Warble Tones In Cool Edit


Warble tones are just sinewaves swept over a small range, usually 1/3, 1/6, or 1/10 octave. The sweeping should be done in a linear fashion (that is, the modulating waveform should be triangular) but a sinewave can be use with much the same effect (which is the only option in Cool Edit). Due to the FM sweep, and due to the integration over time of the measuring device, warble tones can be used to determing the smoothed frequency response of a speaker in a reverberant environment. The warble makes measurements performed somewhat less immune to room modes, and certainly they are easier to use than pure sine waves for this purpose because of this.

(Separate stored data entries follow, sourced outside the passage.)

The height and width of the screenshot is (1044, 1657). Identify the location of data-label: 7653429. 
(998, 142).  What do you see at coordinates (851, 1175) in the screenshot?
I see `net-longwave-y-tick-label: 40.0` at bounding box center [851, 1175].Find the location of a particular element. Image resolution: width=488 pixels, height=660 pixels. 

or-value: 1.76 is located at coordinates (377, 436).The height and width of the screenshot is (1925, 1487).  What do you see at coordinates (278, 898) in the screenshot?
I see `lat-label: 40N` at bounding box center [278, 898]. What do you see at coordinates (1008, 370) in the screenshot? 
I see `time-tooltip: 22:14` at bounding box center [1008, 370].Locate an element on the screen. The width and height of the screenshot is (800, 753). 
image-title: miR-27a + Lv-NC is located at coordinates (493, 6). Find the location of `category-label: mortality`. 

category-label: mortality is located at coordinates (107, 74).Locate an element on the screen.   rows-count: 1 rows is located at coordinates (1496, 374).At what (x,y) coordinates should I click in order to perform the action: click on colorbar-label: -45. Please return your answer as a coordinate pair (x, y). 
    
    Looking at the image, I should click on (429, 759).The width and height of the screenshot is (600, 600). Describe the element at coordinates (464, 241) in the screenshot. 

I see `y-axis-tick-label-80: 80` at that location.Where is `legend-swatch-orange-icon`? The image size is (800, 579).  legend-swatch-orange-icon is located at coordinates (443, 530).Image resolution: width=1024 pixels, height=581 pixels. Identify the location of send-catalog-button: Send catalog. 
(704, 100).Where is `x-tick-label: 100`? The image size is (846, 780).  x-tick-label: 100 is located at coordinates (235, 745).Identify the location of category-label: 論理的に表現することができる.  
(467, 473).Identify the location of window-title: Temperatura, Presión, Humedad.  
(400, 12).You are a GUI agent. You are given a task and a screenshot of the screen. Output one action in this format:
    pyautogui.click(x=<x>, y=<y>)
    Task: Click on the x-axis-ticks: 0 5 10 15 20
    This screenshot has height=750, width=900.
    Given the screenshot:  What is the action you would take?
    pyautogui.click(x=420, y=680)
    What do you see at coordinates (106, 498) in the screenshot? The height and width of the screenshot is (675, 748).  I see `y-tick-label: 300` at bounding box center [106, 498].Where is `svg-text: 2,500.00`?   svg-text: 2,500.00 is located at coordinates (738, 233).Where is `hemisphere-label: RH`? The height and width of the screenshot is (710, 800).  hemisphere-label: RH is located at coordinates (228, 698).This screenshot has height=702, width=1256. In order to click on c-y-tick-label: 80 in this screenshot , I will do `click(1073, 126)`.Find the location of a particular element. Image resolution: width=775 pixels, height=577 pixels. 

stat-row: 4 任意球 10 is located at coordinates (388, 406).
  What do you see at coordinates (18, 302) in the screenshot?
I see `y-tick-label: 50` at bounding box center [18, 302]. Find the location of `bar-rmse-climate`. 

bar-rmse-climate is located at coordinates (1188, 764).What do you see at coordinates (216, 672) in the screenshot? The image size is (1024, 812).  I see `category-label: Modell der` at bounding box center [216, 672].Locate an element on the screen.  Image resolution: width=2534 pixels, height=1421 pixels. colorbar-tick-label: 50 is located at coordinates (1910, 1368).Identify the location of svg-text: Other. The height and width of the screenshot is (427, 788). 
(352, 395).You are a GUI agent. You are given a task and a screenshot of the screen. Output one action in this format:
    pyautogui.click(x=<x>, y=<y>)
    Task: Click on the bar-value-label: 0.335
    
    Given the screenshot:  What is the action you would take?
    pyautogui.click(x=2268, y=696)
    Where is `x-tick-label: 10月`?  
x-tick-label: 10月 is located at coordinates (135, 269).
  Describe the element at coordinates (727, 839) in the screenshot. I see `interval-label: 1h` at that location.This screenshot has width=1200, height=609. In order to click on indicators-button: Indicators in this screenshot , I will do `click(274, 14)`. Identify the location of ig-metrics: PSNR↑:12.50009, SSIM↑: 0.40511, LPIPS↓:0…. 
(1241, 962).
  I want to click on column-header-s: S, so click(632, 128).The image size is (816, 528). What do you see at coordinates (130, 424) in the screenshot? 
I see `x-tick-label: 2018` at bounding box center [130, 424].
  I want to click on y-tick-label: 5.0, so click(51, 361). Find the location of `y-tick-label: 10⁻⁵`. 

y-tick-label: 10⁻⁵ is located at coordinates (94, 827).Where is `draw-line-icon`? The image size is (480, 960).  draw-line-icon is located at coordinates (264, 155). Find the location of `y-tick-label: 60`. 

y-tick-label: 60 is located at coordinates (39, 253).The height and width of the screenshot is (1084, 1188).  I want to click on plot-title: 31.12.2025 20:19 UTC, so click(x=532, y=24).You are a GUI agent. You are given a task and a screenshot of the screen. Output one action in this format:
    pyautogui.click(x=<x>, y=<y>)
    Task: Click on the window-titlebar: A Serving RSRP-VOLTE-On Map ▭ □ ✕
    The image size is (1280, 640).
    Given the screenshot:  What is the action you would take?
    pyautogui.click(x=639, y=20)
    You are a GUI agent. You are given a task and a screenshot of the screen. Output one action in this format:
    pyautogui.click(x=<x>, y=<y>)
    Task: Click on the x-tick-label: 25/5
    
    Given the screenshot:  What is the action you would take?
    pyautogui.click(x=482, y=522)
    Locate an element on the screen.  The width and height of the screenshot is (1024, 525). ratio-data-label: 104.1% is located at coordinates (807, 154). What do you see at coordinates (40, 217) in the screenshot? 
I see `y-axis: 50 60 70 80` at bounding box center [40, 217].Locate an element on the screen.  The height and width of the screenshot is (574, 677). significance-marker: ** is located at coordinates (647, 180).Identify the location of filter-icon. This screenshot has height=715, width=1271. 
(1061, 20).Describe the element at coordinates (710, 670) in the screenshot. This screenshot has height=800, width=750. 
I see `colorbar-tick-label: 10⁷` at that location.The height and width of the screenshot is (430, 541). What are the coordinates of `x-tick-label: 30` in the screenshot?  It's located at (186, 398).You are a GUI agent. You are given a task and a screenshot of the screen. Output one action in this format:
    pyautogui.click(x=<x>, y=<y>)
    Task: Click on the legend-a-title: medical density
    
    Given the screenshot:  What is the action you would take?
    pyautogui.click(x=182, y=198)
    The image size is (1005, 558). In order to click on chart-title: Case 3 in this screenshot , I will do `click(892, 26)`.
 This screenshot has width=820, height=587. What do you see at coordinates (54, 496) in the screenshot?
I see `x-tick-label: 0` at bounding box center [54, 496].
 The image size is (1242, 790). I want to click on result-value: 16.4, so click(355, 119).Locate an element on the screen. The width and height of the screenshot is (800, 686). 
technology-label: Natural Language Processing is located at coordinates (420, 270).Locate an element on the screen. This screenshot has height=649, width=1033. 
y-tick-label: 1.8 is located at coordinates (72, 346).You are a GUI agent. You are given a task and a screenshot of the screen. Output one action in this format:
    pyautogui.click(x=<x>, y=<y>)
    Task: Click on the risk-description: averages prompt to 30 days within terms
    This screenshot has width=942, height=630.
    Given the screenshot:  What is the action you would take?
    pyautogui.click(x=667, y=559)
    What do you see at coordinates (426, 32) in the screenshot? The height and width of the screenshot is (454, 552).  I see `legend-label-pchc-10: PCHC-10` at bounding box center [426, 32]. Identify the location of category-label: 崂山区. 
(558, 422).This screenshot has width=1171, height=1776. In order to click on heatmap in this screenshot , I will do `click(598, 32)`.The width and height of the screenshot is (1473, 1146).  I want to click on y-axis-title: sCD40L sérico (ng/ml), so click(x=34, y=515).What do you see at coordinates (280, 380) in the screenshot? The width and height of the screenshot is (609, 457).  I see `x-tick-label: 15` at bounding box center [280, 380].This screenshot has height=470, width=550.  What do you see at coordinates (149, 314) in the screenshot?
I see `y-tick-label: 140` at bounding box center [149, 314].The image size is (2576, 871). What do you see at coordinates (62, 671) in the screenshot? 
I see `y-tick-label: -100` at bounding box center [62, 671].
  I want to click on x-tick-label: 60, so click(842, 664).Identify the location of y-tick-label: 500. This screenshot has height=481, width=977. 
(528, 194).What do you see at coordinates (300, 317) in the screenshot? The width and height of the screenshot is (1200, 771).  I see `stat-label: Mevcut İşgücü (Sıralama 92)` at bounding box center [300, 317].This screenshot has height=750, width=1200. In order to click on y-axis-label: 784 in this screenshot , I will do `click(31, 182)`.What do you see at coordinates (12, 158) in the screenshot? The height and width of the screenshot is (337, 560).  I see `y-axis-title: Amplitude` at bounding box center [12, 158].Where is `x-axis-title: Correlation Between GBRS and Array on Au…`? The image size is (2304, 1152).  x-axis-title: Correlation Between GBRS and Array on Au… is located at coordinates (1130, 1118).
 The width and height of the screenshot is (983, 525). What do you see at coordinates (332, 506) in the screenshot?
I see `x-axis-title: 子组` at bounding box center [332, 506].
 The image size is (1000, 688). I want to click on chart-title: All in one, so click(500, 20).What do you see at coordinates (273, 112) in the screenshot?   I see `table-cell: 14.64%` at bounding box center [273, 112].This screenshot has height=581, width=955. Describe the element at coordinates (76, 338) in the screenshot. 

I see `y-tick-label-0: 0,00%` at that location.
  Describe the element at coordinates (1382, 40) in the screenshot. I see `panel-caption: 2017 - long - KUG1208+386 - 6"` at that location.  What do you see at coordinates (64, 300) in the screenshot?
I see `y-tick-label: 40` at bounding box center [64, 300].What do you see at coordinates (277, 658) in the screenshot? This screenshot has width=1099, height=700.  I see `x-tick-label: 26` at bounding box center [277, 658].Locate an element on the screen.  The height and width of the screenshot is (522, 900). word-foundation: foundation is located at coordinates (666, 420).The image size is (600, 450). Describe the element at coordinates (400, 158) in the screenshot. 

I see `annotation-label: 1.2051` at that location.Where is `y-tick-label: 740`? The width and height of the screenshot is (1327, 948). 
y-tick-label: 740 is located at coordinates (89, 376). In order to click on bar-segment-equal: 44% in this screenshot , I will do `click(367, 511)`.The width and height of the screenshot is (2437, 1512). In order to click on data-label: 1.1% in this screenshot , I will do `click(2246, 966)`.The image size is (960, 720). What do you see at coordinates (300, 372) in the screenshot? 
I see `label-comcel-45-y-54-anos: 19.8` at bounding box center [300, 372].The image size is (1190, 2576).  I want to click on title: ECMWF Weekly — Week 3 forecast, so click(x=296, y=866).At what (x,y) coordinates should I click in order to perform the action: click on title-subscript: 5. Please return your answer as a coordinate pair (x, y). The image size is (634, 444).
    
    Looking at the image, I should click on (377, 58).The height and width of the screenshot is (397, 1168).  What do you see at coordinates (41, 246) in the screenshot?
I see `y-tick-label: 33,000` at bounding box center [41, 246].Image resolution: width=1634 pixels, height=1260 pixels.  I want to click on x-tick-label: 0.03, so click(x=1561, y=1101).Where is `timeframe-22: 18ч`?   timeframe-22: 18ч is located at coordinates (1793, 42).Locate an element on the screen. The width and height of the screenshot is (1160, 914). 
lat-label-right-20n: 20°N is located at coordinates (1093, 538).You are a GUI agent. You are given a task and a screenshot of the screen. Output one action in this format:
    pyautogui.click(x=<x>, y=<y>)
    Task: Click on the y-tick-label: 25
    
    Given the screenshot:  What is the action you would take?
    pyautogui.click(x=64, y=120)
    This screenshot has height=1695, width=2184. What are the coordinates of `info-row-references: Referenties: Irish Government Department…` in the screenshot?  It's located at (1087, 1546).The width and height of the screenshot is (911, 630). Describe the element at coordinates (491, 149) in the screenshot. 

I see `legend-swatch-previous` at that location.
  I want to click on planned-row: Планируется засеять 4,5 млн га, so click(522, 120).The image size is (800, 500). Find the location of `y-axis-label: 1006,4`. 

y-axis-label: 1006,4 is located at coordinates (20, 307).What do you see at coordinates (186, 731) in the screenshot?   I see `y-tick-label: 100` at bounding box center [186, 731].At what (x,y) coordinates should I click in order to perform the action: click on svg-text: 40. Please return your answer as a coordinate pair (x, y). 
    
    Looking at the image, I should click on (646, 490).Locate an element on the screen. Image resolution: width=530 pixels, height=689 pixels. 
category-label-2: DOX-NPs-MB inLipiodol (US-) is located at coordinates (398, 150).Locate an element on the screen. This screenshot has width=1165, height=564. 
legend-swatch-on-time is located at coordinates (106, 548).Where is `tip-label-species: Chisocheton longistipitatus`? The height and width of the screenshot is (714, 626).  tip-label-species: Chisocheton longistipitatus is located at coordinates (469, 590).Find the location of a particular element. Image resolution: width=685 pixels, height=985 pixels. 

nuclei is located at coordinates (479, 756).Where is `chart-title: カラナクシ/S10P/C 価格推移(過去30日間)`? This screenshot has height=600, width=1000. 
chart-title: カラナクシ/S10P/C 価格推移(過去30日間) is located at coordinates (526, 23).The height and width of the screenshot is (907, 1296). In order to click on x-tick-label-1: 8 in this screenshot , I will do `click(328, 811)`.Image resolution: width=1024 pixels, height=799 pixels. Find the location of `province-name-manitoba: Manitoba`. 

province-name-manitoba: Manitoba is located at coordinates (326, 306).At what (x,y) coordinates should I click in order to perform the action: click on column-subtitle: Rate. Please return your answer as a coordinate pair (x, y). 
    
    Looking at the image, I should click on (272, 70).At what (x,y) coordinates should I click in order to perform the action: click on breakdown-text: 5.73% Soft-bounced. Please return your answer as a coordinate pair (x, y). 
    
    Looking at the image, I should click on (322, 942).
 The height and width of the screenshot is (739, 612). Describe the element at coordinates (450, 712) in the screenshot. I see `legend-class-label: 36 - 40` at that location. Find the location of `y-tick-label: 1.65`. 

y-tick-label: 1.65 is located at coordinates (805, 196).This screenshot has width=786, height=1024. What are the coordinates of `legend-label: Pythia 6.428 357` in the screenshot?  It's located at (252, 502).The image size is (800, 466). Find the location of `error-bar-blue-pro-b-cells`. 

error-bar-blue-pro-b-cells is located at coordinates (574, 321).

The following details how to create warble test tones in the shareware program CoolEdit:

  1. From the menu selection "generate" select "tones...", then select a 44100 or 48000 sample rate (whichever is the highest that you soundcard will accept) mono channels, and 16-bit resolution. Click "OK".
  2. Click on the "lock to these settings only" check box so that it has a check in it. Double click on the "A 440 (default)" preset. Click on the "dB volume" "L" slider arrow buttons until it is set to -10. The "R" slider should be missing. The "frequency components" sliders should all be set to zero except for the first, which should be set to 100. The "flavor" should be set to "sine".
  3. Calculate your base frequencies by multiplying 20Hz repeatedly by the tenth root of ten (1.2589254118). After calulating them, round each of these frequencies to the nearest whole number. This should give you (for one decade): 20, 25, 32, 40, 50, 63, 80, 100, 126, 159, 200.
  4. Enter 20 (the first number calculated in step 3) for the "base frequency", and enter 0.125 of this base frequency in the "modulate by" entry area (for 20 this would be 20 * 0.125 = 2.5). Enter 2.5 in the "modulation frequency" entry area. Enter 5 in the "duration" entry area. Click "OK".
  5. Click to the right of the waveform display so that the waveform is deselected (not blue), then click on the "generate" menu option, pick "silence", enter 0.5 in the "silence time" entry area. Clikc "OK". Click to the right of the waveform again so that the waveform is deselected. This inserts 1/2 second of silence between the tones, kind of handy if you can't hear them but *can* see your SPL meter reading something.
  6. Repeat steps 4 and 5 for each of the base frequencies listed in step 3. Remember to multiply the "modulate by" number by 0.125 of the base frequency. All other settings should stay the same.
  7. Save the file as "low", then repeat steps 3, 4, 5, and 6 for the base frequencies multiplied by 10 and 100. Label these files "mid" and "high" respectively. All done.
I have found that the highest frequencies are useless on my soundcard since they "alias". You can hear this as a high frequency that you know should be increasing in pitch, but sounds like it is decreasing in pitch.

I also like to insert 10 seconds of "reference" 1kHz warble tone at the beginning of each file. This lets me calibrate the volume control to the meter "0dB" point. Different calibration points help here (inserting a -20 dB reference is handy for calibration when analyzing those readings that go off-scale because they are too small).

The instructions above were for 1/3 octave warble tones. If you want to make 1/6 octave warble tones, just multiply 20Hz by the twentieth root of 10 (1.1220184543) repeatedly to get the base frequencies, then use 0.0625 of the base frequency as the "modulate by" figure. You should get twice as many base frequencies as for the 1/3 octave case above (actually you end up with the geometric mean in between each value given by the 1/3 octave case): 20, 22, 25, 28, 32, 36, 40, 45, 50, 56, 63, 71, 79, 89, 100, 112, 126, 142, 159, 178, 200. I think you can safely double the modulation frequency (to 10Hz) for 1/6 octave warble tones, since the relative sweep rate will remain the same.

I'll leave the calculation of 1/10 octave base frequencies as an exercise to the reader, but it is easy to do knowing that they are approximately related through the 33rd root of ten (1.072267222 -- an approximation to the tenth root of two which is 1.0717734625, but this doesn't give clean decade endpoints, so we use the 33rd root of ten instead). Use 0.036 of the base frequency for the "modulate by" figure.

These tones work well, but they drive everyone in the house crazy when you are using them. Filtered pink noise is less obnoxious, but I haven't quite figured out the filtering options of Cool Edit yet.